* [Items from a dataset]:
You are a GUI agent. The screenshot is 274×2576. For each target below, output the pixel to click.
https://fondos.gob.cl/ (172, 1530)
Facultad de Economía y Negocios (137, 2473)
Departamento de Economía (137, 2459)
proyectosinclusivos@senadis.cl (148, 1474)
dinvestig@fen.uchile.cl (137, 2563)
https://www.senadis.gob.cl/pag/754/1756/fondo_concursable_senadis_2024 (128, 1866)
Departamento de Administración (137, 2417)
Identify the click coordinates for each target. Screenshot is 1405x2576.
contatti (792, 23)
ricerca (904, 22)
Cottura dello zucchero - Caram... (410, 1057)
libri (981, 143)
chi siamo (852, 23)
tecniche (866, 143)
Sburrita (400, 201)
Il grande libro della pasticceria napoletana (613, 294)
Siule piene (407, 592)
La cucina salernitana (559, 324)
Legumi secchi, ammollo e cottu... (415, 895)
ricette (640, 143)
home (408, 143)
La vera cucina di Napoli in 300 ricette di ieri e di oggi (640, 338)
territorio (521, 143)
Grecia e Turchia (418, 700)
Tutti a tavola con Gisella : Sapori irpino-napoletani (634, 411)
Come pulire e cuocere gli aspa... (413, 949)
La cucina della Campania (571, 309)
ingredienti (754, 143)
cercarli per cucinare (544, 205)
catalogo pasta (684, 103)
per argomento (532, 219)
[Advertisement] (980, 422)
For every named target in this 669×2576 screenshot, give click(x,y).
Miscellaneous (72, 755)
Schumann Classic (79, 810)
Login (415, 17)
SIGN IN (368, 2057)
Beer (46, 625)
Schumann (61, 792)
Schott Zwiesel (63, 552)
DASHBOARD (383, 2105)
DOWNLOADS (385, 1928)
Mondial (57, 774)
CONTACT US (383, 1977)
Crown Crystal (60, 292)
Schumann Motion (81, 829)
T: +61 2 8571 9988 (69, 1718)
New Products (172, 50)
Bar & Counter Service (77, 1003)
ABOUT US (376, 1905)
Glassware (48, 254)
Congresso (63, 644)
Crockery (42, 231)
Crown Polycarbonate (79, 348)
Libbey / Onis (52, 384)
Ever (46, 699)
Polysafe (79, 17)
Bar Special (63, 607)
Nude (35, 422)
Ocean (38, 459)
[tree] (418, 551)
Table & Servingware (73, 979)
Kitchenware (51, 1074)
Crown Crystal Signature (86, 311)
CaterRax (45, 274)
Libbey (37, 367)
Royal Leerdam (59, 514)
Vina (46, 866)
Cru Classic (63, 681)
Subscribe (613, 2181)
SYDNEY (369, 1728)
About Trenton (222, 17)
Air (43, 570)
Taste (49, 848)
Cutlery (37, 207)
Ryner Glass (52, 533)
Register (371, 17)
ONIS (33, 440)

* [Your task]: None of the records may be omitted or altered when they are given again.

* [Solution for this problem]:
You are a GUI agent. The screenshot is 274×2576. For each target below, output the pixel to click.
https://fondos.gob.cl/ (172, 1530)
Facultad de Economía y Negocios (137, 2473)
Departamento de Economía (137, 2459)
proyectosinclusivos@senadis.cl (148, 1474)
dinvestig@fen.uchile.cl (137, 2563)
https://www.senadis.gob.cl/pag/754/1756/fondo_concursable_senadis_2024 (128, 1866)
Departamento de Administración (137, 2417)
Identify the click coordinates for each target. Screenshot is 1405x2576.
contatti (792, 23)
ricerca (904, 22)
Cottura dello zucchero - Caram... (410, 1057)
libri (981, 143)
chi siamo (852, 23)
tecniche (866, 143)
Sburrita (400, 201)
Il grande libro della pasticceria napoletana (613, 294)
Siule piene (407, 592)
La cucina salernitana (559, 324)
Legumi secchi, ammollo e cottu... (415, 895)
ricette (640, 143)
home (408, 143)
La vera cucina di Napoli in 300 ricette di ieri e di oggi (640, 338)
territorio (521, 143)
Grecia e Turchia (418, 700)
Tutti a tavola con Gisella : Sapori irpino-napoletani (634, 411)
Come pulire e cuocere gli aspa... (413, 949)
La cucina della Campania (571, 309)
ingredienti (754, 143)
cercarli per cucinare (544, 205)
catalogo pasta (684, 103)
per argomento (532, 219)
[Advertisement] (980, 422)
For every named target in this 669×2576 screenshot, give click(x,y).
Miscellaneous (72, 755)
Schumann Classic (79, 810)
Login (415, 17)
SIGN IN (368, 2057)
Beer (46, 625)
Schumann (61, 792)
Schott Zwiesel (63, 552)
DASHBOARD (383, 2105)
DOWNLOADS (385, 1928)
Mondial (57, 774)
CONTACT US (383, 1977)
Crown Crystal (60, 292)
Schumann Motion (81, 829)
T: +61 2 8571 9988 (69, 1718)
New Products (172, 50)
Bar & Counter Service (77, 1003)
ABOUT US (376, 1905)
Glassware (48, 254)
Congresso (63, 644)
Crockery (42, 231)
Crown Polycarbonate (79, 348)
Libbey / Onis (52, 384)
Ever (46, 699)
Polysafe (79, 17)
Bar Special (63, 607)
Nude (35, 422)
Ocean (38, 459)
[tree] (418, 551)
Table & Servingware (73, 979)
Kitchenware (51, 1074)
Crown Crystal Signature (86, 311)
CaterRax (45, 274)
Libbey (37, 367)
Royal Leerdam (59, 514)
Vina (46, 866)
Cru Classic (63, 681)
Subscribe (613, 2181)
SYDNEY (369, 1728)
About Trenton (222, 17)
Air (43, 570)
Taste (49, 848)
Cutlery (37, 207)
Ryner Glass (52, 533)
Register (371, 17)
ONIS (33, 440)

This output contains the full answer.